Sandra aurait allumé l’écran et vérifié l’état des stocks, mais Pauline, elle, préférait fouiller dans ses rayonnages. Dans la « littérature étrangère », elle trouva plusieurs ouvrages de Jack London, mais pas celui qu’elle cherchait. L’homme l’avait suivi et la regardait avec espoir. Sa façon de s’en remettre à elle et d’attendre qu’elle lui trouve ce qu’il cherchait avait un côté enfantin, accentué par la douceur de son visage.
Elle lui sourit.
– Je suis désolée, il va falloir que je le commande. Il fait partie d’un recueil. Vous l’aurez en début de semaine, s’il n’est pas épuisé. Mais je ne crois pas, Jack London est une valeur sûre, il est fréquemment réédité.

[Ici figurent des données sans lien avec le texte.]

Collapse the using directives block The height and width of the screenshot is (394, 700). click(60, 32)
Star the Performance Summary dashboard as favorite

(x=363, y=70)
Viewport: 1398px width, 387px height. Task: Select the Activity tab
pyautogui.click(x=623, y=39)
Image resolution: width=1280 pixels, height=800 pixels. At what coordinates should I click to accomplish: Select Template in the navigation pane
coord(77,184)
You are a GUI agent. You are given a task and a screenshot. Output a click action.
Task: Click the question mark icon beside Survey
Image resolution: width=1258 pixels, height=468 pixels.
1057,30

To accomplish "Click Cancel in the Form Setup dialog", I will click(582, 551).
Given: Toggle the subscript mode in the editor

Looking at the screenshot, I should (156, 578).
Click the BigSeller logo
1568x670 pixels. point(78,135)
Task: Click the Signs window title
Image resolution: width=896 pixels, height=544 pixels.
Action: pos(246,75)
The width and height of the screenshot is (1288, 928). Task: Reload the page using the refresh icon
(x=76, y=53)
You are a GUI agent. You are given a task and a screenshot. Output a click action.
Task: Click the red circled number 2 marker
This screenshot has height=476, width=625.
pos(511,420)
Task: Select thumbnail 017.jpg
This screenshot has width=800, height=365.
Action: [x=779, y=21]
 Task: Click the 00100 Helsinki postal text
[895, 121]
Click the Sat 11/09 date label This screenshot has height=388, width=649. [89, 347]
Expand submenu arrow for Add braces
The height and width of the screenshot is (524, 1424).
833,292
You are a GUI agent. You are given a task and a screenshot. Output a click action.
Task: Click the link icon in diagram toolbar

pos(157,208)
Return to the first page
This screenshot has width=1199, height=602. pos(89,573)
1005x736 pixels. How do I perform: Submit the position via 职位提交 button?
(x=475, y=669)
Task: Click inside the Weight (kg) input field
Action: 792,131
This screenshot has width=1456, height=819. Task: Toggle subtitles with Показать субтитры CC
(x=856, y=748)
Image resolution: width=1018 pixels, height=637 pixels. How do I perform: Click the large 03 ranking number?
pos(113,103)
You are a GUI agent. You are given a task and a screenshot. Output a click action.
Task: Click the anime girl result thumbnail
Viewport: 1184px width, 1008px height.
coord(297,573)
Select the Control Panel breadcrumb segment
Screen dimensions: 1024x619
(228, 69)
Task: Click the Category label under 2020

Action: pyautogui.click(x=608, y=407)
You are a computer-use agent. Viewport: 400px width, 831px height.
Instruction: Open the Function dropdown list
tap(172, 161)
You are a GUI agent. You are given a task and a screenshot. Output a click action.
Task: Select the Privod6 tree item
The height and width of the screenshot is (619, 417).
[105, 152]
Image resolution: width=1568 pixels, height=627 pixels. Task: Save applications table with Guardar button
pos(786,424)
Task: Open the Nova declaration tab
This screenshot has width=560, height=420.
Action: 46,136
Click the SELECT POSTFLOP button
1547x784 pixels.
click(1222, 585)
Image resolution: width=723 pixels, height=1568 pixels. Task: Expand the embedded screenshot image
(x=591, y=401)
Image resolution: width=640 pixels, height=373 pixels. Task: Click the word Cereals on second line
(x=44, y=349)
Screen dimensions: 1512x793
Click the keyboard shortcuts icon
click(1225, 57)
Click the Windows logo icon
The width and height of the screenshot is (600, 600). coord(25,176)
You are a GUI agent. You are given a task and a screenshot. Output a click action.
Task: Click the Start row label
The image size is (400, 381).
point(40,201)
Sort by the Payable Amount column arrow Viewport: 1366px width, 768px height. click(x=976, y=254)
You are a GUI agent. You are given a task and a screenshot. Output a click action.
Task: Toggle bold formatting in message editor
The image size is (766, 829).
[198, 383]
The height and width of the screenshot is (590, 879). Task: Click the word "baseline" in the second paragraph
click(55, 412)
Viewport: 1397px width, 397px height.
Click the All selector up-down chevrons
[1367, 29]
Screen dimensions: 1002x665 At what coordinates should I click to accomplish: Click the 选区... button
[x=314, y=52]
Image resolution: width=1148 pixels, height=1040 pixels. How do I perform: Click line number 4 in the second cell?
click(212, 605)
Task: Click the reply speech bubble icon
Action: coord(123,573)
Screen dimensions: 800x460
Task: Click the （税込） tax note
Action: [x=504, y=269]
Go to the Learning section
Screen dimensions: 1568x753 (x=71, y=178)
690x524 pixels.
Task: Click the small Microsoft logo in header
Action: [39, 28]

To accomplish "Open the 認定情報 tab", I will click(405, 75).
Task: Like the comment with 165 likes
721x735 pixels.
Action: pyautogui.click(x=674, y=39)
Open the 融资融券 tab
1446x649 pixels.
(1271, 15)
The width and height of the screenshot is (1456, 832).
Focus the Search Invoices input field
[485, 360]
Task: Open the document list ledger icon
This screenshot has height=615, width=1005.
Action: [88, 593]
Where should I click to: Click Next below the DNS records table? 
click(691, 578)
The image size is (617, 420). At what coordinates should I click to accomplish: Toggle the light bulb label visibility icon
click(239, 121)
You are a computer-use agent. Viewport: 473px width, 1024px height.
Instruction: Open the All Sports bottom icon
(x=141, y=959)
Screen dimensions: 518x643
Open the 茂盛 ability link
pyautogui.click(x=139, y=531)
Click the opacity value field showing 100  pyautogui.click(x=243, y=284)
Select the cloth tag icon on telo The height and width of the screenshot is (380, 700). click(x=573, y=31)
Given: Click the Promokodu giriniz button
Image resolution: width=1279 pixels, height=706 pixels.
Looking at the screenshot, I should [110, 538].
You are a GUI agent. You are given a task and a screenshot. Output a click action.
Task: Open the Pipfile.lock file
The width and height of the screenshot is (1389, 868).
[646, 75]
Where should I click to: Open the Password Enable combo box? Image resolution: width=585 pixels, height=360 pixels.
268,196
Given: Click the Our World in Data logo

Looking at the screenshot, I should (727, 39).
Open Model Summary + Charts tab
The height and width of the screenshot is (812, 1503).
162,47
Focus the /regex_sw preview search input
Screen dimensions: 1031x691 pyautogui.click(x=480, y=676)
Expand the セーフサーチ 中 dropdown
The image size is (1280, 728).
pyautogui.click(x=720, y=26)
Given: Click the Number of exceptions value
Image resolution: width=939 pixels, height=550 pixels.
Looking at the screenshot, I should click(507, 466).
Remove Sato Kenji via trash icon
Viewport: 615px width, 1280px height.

Il sourit aussi, mais elle sentit qu’il était très déçu.- Je vous remercie, dit-il.
Elle le raccompagna jusqu’à la caisse.
–  Si vous me donnez votre nom et votre mail, je pourrai vous écrire dès que je l’aurai.
–  Bien sûr. Philippe Dolf.
Philippe Dolf. Bien sûr. Le frère du maire et de Jean-Claude Dolf… C’était probablement dans le journal qu’elle avait vu sa photo. Il avait l’air beaucoup moins sûr de lui que ses deux frères aînés. Et beaucoup plus sympathique.